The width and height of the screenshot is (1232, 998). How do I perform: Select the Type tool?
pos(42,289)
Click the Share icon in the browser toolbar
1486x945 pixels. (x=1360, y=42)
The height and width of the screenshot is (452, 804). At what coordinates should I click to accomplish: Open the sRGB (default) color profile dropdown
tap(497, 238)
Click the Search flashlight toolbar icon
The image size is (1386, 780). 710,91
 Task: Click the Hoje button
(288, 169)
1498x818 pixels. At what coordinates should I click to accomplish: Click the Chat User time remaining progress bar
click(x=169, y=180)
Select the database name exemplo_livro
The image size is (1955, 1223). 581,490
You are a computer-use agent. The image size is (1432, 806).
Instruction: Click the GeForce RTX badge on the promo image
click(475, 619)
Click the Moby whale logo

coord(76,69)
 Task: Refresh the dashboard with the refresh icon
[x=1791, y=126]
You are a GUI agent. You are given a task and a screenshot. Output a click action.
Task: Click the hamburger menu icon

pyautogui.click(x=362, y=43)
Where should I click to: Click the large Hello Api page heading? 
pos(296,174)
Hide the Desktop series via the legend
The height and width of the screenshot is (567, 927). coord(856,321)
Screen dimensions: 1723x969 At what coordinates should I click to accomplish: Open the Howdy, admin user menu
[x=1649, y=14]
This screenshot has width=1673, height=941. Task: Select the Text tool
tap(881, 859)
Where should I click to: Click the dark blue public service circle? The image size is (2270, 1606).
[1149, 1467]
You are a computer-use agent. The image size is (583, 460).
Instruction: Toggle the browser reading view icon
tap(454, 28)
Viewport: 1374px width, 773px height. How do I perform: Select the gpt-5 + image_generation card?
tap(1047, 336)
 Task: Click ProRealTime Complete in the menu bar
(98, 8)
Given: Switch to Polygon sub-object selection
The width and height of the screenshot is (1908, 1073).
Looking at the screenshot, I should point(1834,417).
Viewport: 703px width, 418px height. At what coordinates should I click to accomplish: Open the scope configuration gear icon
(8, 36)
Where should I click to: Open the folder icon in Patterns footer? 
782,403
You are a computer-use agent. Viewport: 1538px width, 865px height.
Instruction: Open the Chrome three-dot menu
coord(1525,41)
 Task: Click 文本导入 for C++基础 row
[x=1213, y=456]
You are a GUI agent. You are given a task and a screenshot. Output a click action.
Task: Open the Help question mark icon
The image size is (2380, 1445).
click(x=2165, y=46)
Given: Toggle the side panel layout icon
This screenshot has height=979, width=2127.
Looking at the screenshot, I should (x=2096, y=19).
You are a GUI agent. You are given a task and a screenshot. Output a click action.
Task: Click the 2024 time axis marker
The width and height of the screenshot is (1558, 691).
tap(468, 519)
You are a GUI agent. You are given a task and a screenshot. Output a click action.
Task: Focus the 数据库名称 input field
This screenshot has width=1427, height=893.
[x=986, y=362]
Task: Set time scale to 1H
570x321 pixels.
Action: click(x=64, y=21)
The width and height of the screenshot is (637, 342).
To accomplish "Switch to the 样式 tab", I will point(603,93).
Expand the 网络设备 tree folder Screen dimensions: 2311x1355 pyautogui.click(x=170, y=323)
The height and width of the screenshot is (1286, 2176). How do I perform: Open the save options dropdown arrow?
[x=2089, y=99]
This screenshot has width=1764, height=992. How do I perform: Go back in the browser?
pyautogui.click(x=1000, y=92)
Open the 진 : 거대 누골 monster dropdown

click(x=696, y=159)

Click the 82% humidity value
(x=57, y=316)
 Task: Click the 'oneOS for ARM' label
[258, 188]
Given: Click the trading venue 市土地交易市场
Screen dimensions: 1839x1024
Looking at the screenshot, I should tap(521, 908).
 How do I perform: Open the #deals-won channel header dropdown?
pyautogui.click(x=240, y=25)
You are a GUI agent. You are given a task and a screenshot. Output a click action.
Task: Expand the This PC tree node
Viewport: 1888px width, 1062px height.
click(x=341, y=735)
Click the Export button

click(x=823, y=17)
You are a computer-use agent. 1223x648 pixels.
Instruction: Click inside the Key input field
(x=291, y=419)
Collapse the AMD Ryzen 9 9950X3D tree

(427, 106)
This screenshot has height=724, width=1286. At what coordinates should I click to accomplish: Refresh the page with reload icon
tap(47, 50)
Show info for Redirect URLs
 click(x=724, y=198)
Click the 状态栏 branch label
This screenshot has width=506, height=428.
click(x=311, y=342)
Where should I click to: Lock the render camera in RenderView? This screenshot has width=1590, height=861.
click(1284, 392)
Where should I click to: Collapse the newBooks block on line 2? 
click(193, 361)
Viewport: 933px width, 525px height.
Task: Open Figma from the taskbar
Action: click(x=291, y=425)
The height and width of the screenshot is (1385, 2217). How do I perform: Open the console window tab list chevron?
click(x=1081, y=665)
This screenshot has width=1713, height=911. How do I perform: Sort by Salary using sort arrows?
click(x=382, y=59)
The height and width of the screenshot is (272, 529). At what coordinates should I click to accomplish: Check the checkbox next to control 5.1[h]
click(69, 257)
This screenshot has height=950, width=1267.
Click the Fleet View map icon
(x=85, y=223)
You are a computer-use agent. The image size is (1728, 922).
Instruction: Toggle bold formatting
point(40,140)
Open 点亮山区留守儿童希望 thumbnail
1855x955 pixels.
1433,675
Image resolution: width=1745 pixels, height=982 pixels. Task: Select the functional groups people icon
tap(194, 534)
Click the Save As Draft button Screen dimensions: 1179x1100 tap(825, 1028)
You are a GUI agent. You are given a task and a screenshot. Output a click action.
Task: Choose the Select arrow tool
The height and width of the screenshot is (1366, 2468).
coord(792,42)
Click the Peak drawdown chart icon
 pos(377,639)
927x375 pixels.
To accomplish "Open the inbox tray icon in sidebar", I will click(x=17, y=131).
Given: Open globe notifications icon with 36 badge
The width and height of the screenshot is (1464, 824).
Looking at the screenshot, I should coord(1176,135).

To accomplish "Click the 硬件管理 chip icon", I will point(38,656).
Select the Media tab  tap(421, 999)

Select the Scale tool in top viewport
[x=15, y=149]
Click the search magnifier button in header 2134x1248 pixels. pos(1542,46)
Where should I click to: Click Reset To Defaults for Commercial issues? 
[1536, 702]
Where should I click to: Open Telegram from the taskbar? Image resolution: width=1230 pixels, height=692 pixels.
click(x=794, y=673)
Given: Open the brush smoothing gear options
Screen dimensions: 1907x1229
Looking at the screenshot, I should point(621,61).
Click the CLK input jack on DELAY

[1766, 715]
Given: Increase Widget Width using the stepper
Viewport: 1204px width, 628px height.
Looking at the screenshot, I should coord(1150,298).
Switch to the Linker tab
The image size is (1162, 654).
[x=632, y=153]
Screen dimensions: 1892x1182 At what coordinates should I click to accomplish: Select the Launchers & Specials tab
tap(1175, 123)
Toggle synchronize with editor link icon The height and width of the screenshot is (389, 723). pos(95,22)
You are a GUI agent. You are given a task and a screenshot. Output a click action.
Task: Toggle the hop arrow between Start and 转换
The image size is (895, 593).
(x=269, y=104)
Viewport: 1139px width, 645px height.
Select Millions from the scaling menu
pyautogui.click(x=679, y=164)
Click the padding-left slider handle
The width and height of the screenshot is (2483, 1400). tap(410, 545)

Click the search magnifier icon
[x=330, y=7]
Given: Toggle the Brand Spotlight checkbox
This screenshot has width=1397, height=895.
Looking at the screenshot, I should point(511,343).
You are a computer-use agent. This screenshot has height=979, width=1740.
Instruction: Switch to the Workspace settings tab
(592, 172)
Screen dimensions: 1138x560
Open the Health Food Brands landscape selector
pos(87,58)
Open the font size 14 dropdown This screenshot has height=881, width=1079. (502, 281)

* * * *

◆ What you need to do ◆
Go through the data and retype all of it exactly.

◆ Answer to the problem ◆
The width and height of the screenshot is (1232, 998). How do I perform: Select the Type tool?
pos(42,289)
Click the Share icon in the browser toolbar
1486x945 pixels. (x=1360, y=42)
The height and width of the screenshot is (452, 804). At what coordinates should I click to accomplish: Open the sRGB (default) color profile dropdown
tap(497, 238)
Click the Search flashlight toolbar icon
The image size is (1386, 780). 710,91
 Task: Click the Hoje button
(288, 169)
1498x818 pixels. At what coordinates should I click to accomplish: Click the Chat User time remaining progress bar
click(x=169, y=180)
Select the database name exemplo_livro
The image size is (1955, 1223). 581,490
You are a computer-use agent. The image size is (1432, 806).
Instruction: Click the GeForce RTX badge on the promo image
click(475, 619)
Click the Moby whale logo

coord(76,69)
 Task: Refresh the dashboard with the refresh icon
[x=1791, y=126]
You are a GUI agent. You are given a task and a screenshot. Output a click action.
Task: Click the hamburger menu icon

pyautogui.click(x=362, y=43)
Where should I click to: Click the large Hello Api page heading? 
pos(296,174)
Hide the Desktop series via the legend
The height and width of the screenshot is (567, 927). coord(856,321)
Screen dimensions: 1723x969 At what coordinates should I click to accomplish: Open the Howdy, admin user menu
[x=1649, y=14]
This screenshot has width=1673, height=941. Task: Select the Text tool
tap(881, 859)
Where should I click to: Click the dark blue public service circle? The image size is (2270, 1606).
[1149, 1467]
You are a computer-use agent. The image size is (583, 460).
Instruction: Toggle the browser reading view icon
tap(454, 28)
Viewport: 1374px width, 773px height. How do I perform: Select the gpt-5 + image_generation card?
tap(1047, 336)
 Task: Click ProRealTime Complete in the menu bar
(98, 8)
Given: Switch to Polygon sub-object selection
The width and height of the screenshot is (1908, 1073).
Looking at the screenshot, I should point(1834,417).
Viewport: 703px width, 418px height. At what coordinates should I click to accomplish: Open the scope configuration gear icon
(8, 36)
Where should I click to: Open the folder icon in Patterns footer? 
782,403
You are a computer-use agent. Viewport: 1538px width, 865px height.
Instruction: Open the Chrome three-dot menu
coord(1525,41)
 Task: Click 文本导入 for C++基础 row
[x=1213, y=456]
You are a GUI agent. You are given a task and a screenshot. Output a click action.
Task: Open the Help question mark icon
The image size is (2380, 1445).
click(x=2165, y=46)
Given: Toggle the side panel layout icon
This screenshot has height=979, width=2127.
Looking at the screenshot, I should (x=2096, y=19).
You are a GUI agent. You are given a task and a screenshot. Output a click action.
Task: Click the 2024 time axis marker
The width and height of the screenshot is (1558, 691).
tap(468, 519)
You are a GUI agent. You are given a task and a screenshot. Output a click action.
Task: Focus the 数据库名称 input field
This screenshot has width=1427, height=893.
[x=986, y=362]
Task: Set time scale to 1H
570x321 pixels.
Action: click(x=64, y=21)
The width and height of the screenshot is (637, 342).
To accomplish "Switch to the 样式 tab", I will point(603,93).
Expand the 网络设备 tree folder Screen dimensions: 2311x1355 pyautogui.click(x=170, y=323)
The height and width of the screenshot is (1286, 2176). How do I perform: Open the save options dropdown arrow?
[x=2089, y=99]
This screenshot has width=1764, height=992. How do I perform: Go back in the browser?
pyautogui.click(x=1000, y=92)
Open the 진 : 거대 누골 monster dropdown

click(x=696, y=159)

Click the 82% humidity value
(x=57, y=316)
 Task: Click the 'oneOS for ARM' label
[258, 188]
Given: Click the trading venue 市土地交易市场
Screen dimensions: 1839x1024
Looking at the screenshot, I should tap(521, 908).
 How do I perform: Open the #deals-won channel header dropdown?
pyautogui.click(x=240, y=25)
You are a GUI agent. You are given a task and a screenshot. Output a click action.
Task: Expand the This PC tree node
Viewport: 1888px width, 1062px height.
click(x=341, y=735)
Click the Export button

click(x=823, y=17)
You are a computer-use agent. 1223x648 pixels.
Instruction: Click inside the Key input field
(x=291, y=419)
Collapse the AMD Ryzen 9 9950X3D tree

(427, 106)
This screenshot has height=724, width=1286. At what coordinates should I click to accomplish: Refresh the page with reload icon
tap(47, 50)
Show info for Redirect URLs
 click(x=724, y=198)
Click the 状态栏 branch label
This screenshot has width=506, height=428.
click(x=311, y=342)
Where should I click to: Lock the render camera in RenderView? This screenshot has width=1590, height=861.
click(1284, 392)
Where should I click to: Collapse the newBooks block on line 2? 
click(193, 361)
Viewport: 933px width, 525px height.
Task: Open Figma from the taskbar
Action: click(x=291, y=425)
The height and width of the screenshot is (1385, 2217). How do I perform: Open the console window tab list chevron?
click(x=1081, y=665)
This screenshot has width=1713, height=911. How do I perform: Sort by Salary using sort arrows?
click(x=382, y=59)
The height and width of the screenshot is (272, 529). At what coordinates should I click to accomplish: Check the checkbox next to control 5.1[h]
click(69, 257)
This screenshot has height=950, width=1267.
Click the Fleet View map icon
(x=85, y=223)
You are a computer-use agent. The image size is (1728, 922).
Instruction: Toggle bold formatting
point(40,140)
Open 点亮山区留守儿童希望 thumbnail
1855x955 pixels.
1433,675
Image resolution: width=1745 pixels, height=982 pixels. Task: Select the functional groups people icon
tap(194, 534)
Click the Save As Draft button Screen dimensions: 1179x1100 tap(825, 1028)
You are a GUI agent. You are given a task and a screenshot. Output a click action.
Task: Choose the Select arrow tool
The height and width of the screenshot is (1366, 2468).
coord(792,42)
Click the Peak drawdown chart icon
 pos(377,639)
927x375 pixels.
To accomplish "Open the inbox tray icon in sidebar", I will click(x=17, y=131).
Given: Open globe notifications icon with 36 badge
The width and height of the screenshot is (1464, 824).
Looking at the screenshot, I should coord(1176,135).

To accomplish "Click the 硬件管理 chip icon", I will point(38,656).
Select the Media tab  tap(421, 999)

Select the Scale tool in top viewport
[x=15, y=149]
Click the search magnifier button in header 2134x1248 pixels. pos(1542,46)
Where should I click to: Click Reset To Defaults for Commercial issues? 
[1536, 702]
Where should I click to: Open Telegram from the taskbar? Image resolution: width=1230 pixels, height=692 pixels.
click(x=794, y=673)
Given: Open the brush smoothing gear options
Screen dimensions: 1907x1229
Looking at the screenshot, I should point(621,61).
Click the CLK input jack on DELAY

[1766, 715]
Given: Increase Widget Width using the stepper
Viewport: 1204px width, 628px height.
Looking at the screenshot, I should coord(1150,298).
Switch to the Linker tab
The image size is (1162, 654).
[x=632, y=153]
Screen dimensions: 1892x1182 At what coordinates should I click to accomplish: Select the Launchers & Specials tab
tap(1175, 123)
Toggle synchronize with editor link icon The height and width of the screenshot is (389, 723). pos(95,22)
You are a GUI agent. You are given a task and a screenshot. Output a click action.
Task: Toggle the hop arrow between Start and 转换
The image size is (895, 593).
(x=269, y=104)
Viewport: 1139px width, 645px height.
Select Millions from the scaling menu
pyautogui.click(x=679, y=164)
Click the padding-left slider handle
The width and height of the screenshot is (2483, 1400). tap(410, 545)

Click the search magnifier icon
[x=330, y=7]
Given: Toggle the Brand Spotlight checkbox
This screenshot has width=1397, height=895.
Looking at the screenshot, I should point(511,343).
You are a computer-use agent. This screenshot has height=979, width=1740.
Instruction: Switch to the Workspace settings tab
(592, 172)
Screen dimensions: 1138x560
Open the Health Food Brands landscape selector
pos(87,58)
Open the font size 14 dropdown This screenshot has height=881, width=1079. (502, 281)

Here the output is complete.